TASK TO CARRY OUT: Take the records below from their first line to the line with "Select the form-data", and restate those lines word for word.

[Stored data entries]
········

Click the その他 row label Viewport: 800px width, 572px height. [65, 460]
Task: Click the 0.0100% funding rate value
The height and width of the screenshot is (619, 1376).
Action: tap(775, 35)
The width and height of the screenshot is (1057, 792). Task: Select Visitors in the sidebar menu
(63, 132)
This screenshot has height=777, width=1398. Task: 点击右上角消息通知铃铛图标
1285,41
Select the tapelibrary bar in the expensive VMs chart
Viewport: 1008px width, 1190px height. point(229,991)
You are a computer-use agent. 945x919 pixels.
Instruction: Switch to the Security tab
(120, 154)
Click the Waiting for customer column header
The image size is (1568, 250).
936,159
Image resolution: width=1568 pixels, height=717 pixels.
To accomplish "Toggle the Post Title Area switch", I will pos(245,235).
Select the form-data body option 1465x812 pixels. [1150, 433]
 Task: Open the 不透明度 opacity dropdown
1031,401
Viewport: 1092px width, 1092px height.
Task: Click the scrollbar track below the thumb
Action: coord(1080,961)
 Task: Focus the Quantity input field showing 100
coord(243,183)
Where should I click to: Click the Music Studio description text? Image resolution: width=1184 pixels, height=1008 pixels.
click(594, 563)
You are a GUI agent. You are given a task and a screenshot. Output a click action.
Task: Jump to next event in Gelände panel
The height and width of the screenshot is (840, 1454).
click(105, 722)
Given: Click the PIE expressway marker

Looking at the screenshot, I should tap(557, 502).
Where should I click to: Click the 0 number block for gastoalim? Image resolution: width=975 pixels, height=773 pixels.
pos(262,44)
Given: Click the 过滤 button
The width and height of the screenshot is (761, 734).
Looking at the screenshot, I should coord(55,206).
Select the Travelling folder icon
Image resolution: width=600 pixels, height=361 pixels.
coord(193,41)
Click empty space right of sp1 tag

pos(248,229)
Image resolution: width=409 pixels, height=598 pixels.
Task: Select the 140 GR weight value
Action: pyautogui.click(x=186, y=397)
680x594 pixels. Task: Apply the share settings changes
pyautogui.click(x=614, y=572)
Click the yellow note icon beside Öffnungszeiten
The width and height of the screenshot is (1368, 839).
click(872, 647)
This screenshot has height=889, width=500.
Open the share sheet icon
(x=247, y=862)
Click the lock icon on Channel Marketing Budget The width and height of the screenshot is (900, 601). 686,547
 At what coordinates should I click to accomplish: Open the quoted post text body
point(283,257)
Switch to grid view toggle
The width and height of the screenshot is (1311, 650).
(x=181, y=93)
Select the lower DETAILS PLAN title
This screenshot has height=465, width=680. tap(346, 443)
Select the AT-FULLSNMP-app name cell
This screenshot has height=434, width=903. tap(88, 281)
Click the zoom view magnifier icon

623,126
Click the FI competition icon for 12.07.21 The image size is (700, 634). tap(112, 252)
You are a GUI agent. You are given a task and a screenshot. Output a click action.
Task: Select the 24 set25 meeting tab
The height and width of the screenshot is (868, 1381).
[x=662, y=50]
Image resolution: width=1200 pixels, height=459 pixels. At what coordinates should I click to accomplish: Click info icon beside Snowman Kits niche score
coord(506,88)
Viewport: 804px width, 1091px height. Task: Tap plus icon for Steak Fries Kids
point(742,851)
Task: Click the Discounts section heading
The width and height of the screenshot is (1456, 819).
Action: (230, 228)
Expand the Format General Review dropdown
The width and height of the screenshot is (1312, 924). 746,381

········

EXERCISE ANSWER:
Click the その他 row label Viewport: 800px width, 572px height. [65, 460]
Task: Click the 0.0100% funding rate value
The height and width of the screenshot is (619, 1376).
Action: tap(775, 35)
The width and height of the screenshot is (1057, 792). Task: Select Visitors in the sidebar menu
(63, 132)
This screenshot has height=777, width=1398. Task: 点击右上角消息通知铃铛图标
1285,41
Select the tapelibrary bar in the expensive VMs chart
Viewport: 1008px width, 1190px height. point(229,991)
You are a computer-use agent. 945x919 pixels.
Instruction: Switch to the Security tab
(120, 154)
Click the Waiting for customer column header
The image size is (1568, 250).
936,159
Image resolution: width=1568 pixels, height=717 pixels.
To accomplish "Toggle the Post Title Area switch", I will pos(245,235).
Select the form-data body option 1465x812 pixels. [1150, 433]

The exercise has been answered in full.